* _Data lines_:
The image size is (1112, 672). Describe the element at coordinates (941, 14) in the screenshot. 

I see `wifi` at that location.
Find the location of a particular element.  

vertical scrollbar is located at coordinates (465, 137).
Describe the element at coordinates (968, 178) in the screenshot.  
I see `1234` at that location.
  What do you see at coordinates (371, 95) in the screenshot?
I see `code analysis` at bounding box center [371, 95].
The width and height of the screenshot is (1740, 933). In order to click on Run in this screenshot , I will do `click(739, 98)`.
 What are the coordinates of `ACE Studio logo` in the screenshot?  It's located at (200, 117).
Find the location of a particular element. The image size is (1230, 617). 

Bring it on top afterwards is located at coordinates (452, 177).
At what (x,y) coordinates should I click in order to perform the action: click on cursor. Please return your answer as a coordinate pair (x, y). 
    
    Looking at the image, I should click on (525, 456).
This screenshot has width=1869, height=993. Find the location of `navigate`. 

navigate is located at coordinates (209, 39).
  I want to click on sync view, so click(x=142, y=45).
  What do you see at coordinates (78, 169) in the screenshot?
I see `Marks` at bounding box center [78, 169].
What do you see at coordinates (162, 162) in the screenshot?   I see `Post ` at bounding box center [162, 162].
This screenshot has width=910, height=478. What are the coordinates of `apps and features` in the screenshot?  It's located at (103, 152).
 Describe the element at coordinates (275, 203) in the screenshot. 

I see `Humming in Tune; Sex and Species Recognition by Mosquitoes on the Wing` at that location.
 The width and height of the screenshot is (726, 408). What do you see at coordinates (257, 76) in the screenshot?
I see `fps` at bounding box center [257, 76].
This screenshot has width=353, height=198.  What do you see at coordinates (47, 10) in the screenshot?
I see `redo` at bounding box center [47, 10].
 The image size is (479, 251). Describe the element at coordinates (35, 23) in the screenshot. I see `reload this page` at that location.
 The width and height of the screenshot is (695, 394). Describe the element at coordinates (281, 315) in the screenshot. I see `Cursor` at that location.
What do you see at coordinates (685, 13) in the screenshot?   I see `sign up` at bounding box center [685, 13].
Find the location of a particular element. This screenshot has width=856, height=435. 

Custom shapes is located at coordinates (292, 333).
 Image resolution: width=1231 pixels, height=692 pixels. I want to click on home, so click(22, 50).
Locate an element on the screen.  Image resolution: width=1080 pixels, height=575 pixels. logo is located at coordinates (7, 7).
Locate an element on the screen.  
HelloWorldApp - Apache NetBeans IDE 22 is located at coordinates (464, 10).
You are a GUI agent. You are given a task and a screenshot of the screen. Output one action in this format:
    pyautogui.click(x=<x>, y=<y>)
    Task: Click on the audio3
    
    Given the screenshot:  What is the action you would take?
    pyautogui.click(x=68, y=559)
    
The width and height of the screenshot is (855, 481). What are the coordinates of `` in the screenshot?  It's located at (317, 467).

* _Objective_:
Please rewrite all of the items above, substituting "Locate a specific element" for every "Find the location of a particular element" and leaving everything else unchanged.

* _Exercise answer_:
The image size is (1112, 672). Describe the element at coordinates (941, 14) in the screenshot. 

I see `wifi` at that location.
Locate a specific element.  

vertical scrollbar is located at coordinates (465, 137).
Describe the element at coordinates (968, 178) in the screenshot.  
I see `1234` at that location.
  What do you see at coordinates (371, 95) in the screenshot?
I see `code analysis` at bounding box center [371, 95].
The width and height of the screenshot is (1740, 933). In order to click on Run in this screenshot , I will do `click(739, 98)`.
 What are the coordinates of `ACE Studio logo` in the screenshot?  It's located at (200, 117).
Locate a specific element. The image size is (1230, 617). 

Bring it on top afterwards is located at coordinates (452, 177).
At what (x,y) coordinates should I click in order to perform the action: click on cursor. Please return your answer as a coordinate pair (x, y). 
    
    Looking at the image, I should click on (525, 456).
This screenshot has width=1869, height=993. Find the location of `navigate`. 

navigate is located at coordinates (209, 39).
  I want to click on sync view, so click(x=142, y=45).
  What do you see at coordinates (78, 169) in the screenshot?
I see `Marks` at bounding box center [78, 169].
What do you see at coordinates (162, 162) in the screenshot?   I see `Post ` at bounding box center [162, 162].
This screenshot has width=910, height=478. What are the coordinates of `apps and features` in the screenshot?  It's located at (103, 152).
 Describe the element at coordinates (275, 203) in the screenshot. 

I see `Humming in Tune; Sex and Species Recognition by Mosquitoes on the Wing` at that location.
 The width and height of the screenshot is (726, 408). What do you see at coordinates (257, 76) in the screenshot?
I see `fps` at bounding box center [257, 76].
This screenshot has width=353, height=198.  What do you see at coordinates (47, 10) in the screenshot?
I see `redo` at bounding box center [47, 10].
 The image size is (479, 251). Describe the element at coordinates (35, 23) in the screenshot. I see `reload this page` at that location.
 The width and height of the screenshot is (695, 394). Describe the element at coordinates (281, 315) in the screenshot. I see `Cursor` at that location.
What do you see at coordinates (685, 13) in the screenshot?   I see `sign up` at bounding box center [685, 13].
Locate a specific element. This screenshot has width=856, height=435. 

Custom shapes is located at coordinates (292, 333).
 Image resolution: width=1231 pixels, height=692 pixels. I want to click on home, so click(22, 50).
Locate an element on the screen.  Image resolution: width=1080 pixels, height=575 pixels. logo is located at coordinates (7, 7).
Locate an element on the screen.  
HelloWorldApp - Apache NetBeans IDE 22 is located at coordinates (464, 10).
You are a GUI agent. You are given a task and a screenshot of the screen. Output one action in this format:
    pyautogui.click(x=<x>, y=<y>)
    Task: Click on the audio3
    
    Given the screenshot:  What is the action you would take?
    pyautogui.click(x=68, y=559)
    
The width and height of the screenshot is (855, 481). What are the coordinates of `` in the screenshot?  It's located at (317, 467).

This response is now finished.